→ Prompt
For this exercise, restate word for word only the lines from the one containing "The height and" through the last line below. Pictures do not get copied.

→ Material for this exercise
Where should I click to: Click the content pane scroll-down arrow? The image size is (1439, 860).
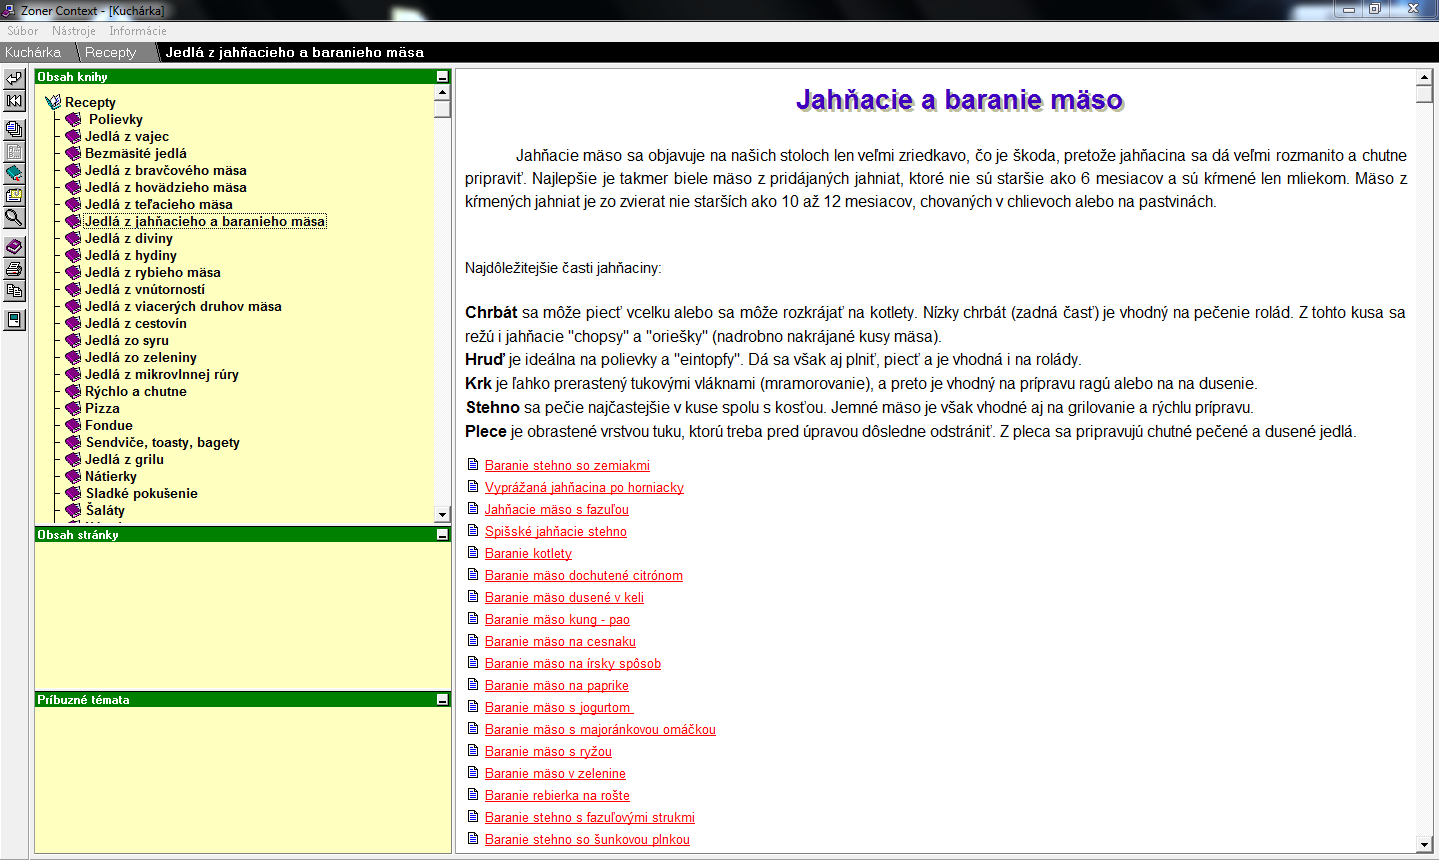[x=1425, y=845]
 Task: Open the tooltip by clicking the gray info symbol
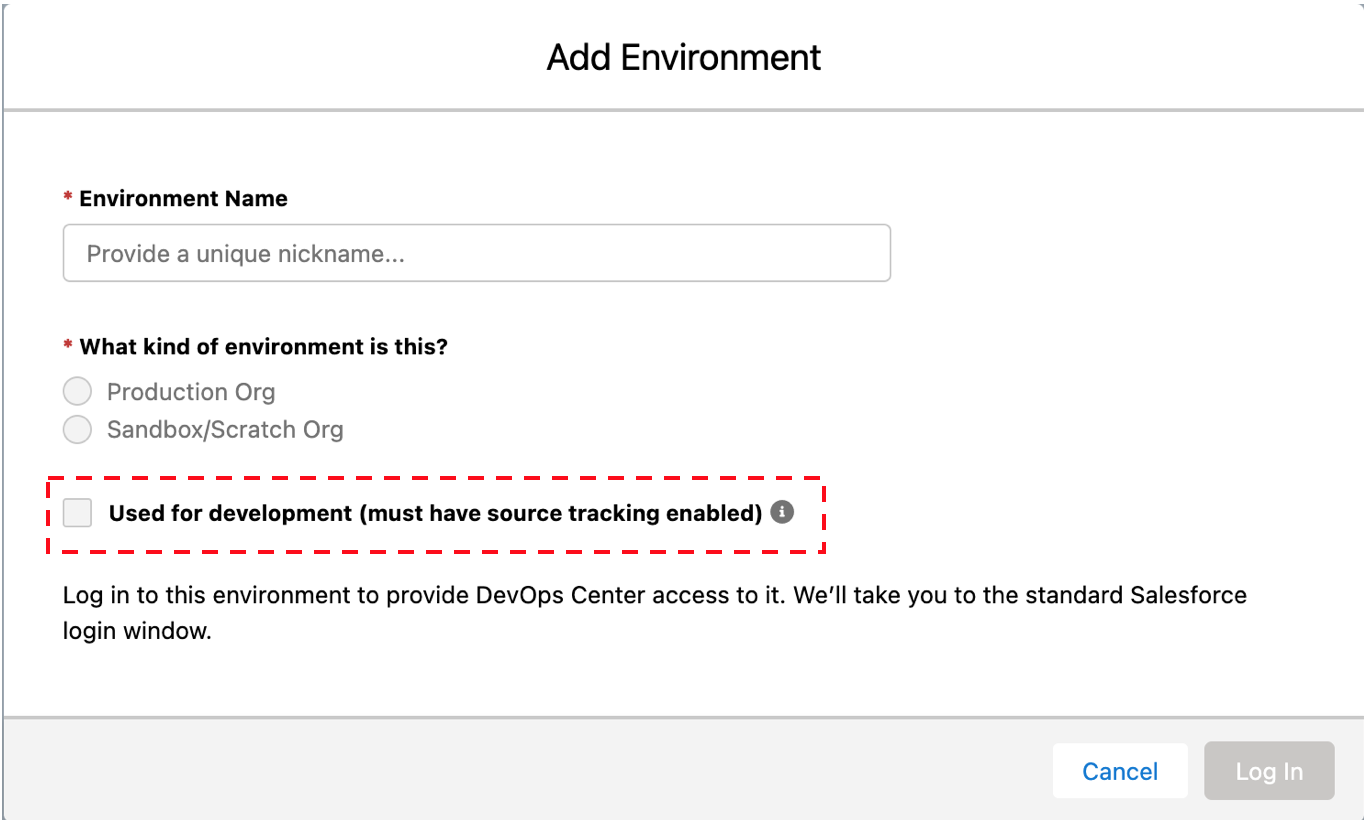click(x=781, y=512)
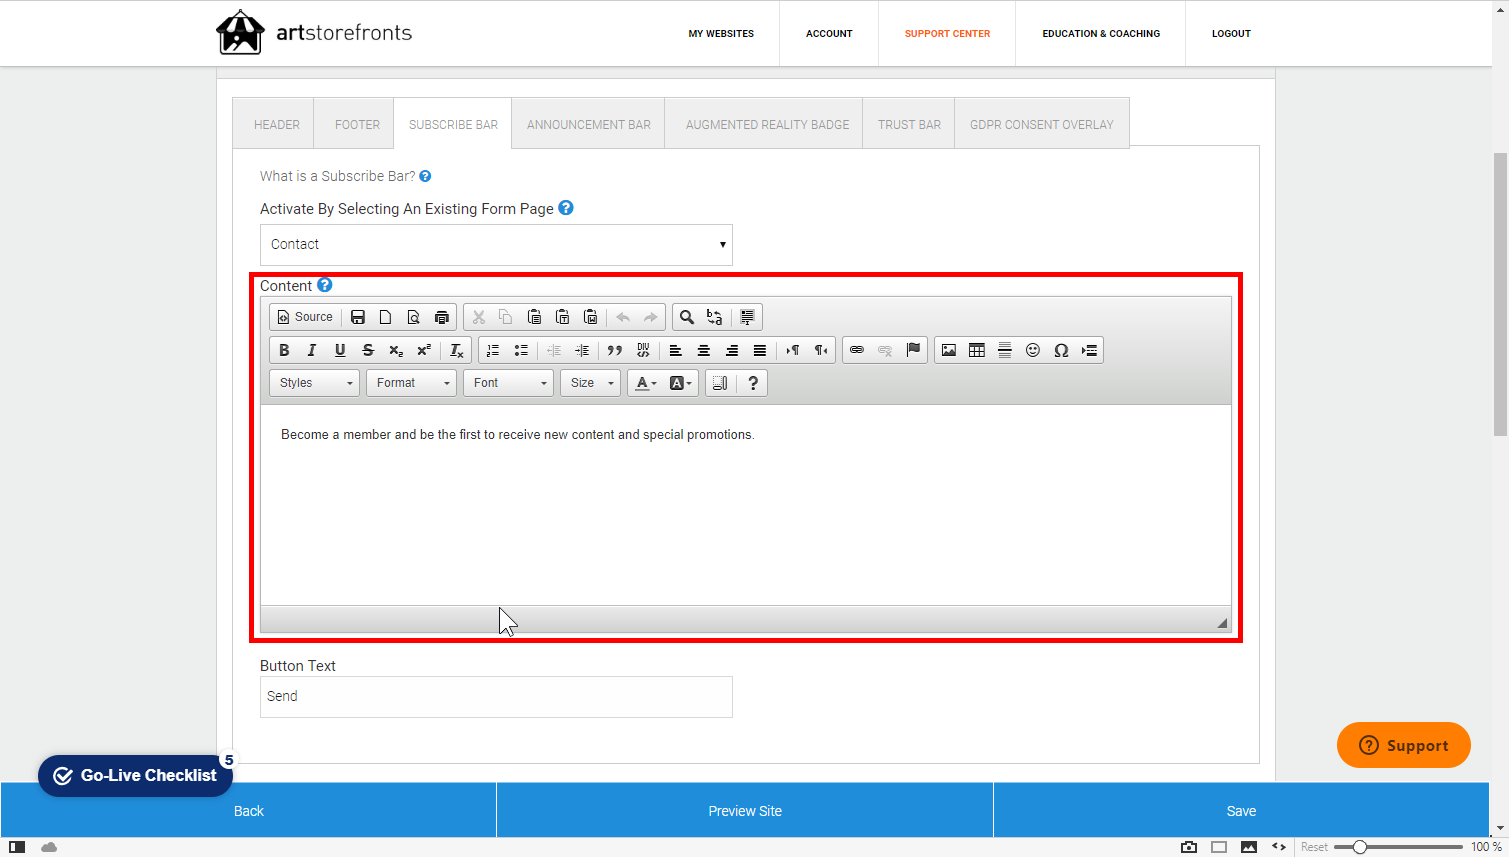The width and height of the screenshot is (1509, 857).
Task: Center align the text
Action: pos(704,350)
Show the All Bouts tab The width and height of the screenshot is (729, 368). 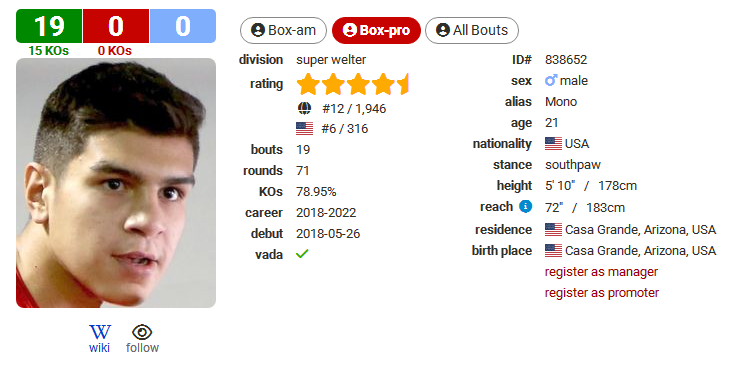(x=472, y=31)
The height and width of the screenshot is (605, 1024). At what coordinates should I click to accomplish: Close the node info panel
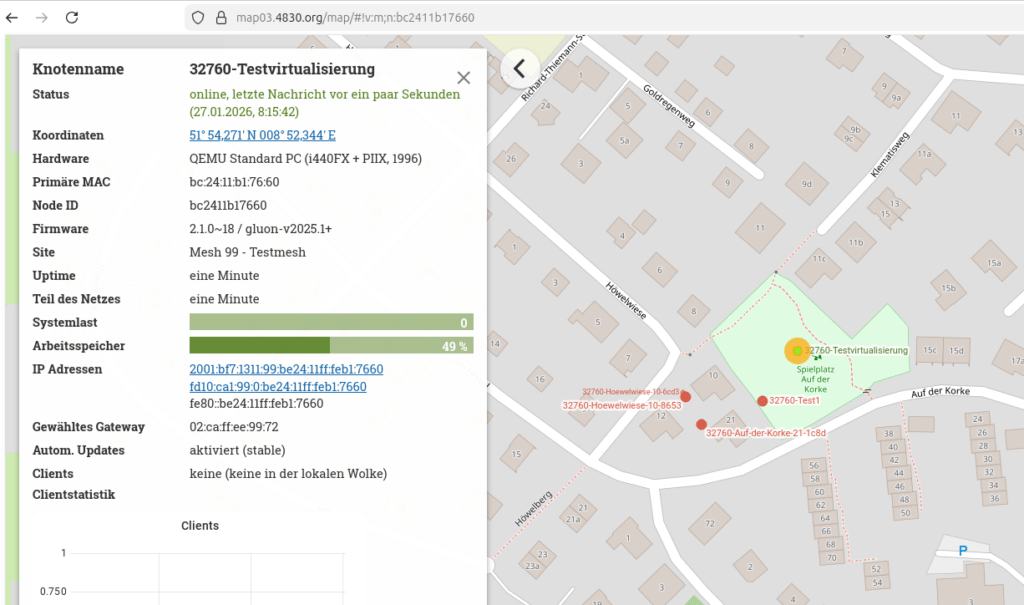[x=463, y=78]
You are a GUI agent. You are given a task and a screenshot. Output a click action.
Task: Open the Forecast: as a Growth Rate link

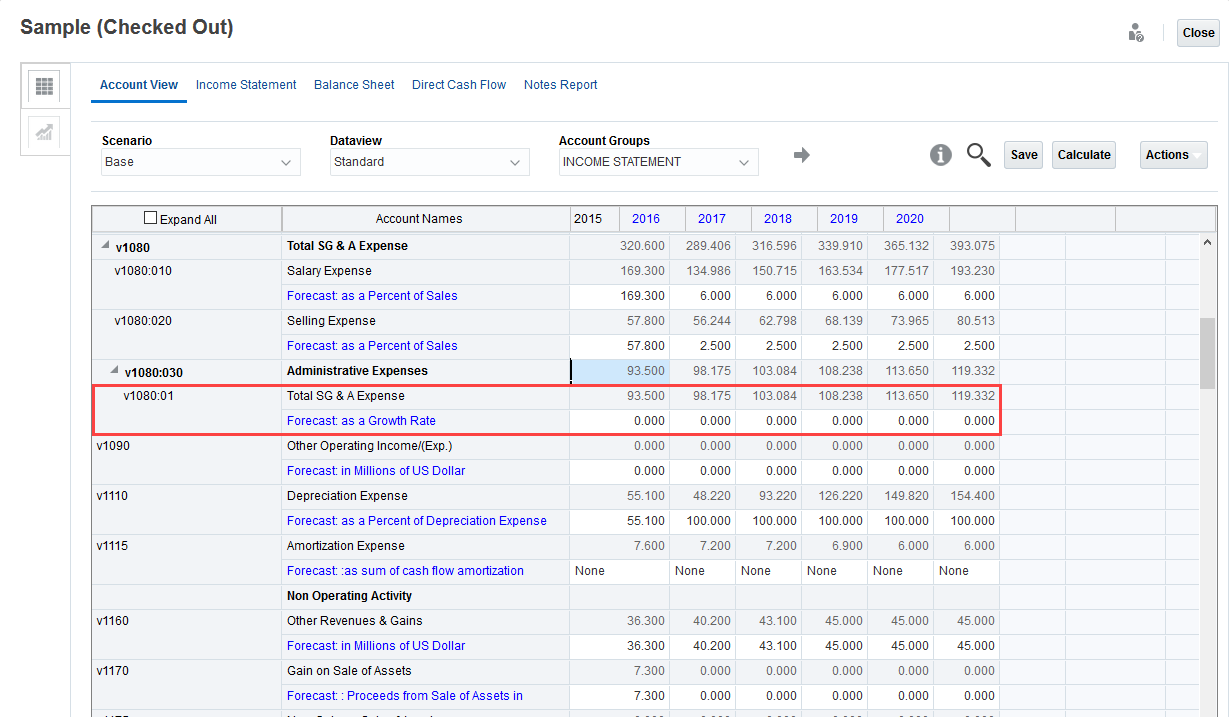[x=361, y=421]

→ Exercise solution
The height and width of the screenshot is (605, 1024). At what coordinates should I click to accomplish: Close the node info panel
[x=463, y=78]
You are a GUI agent. You are given a task and a screenshot. Output a click action.
Task: Open the Forecast: as a Growth Rate link

[x=361, y=421]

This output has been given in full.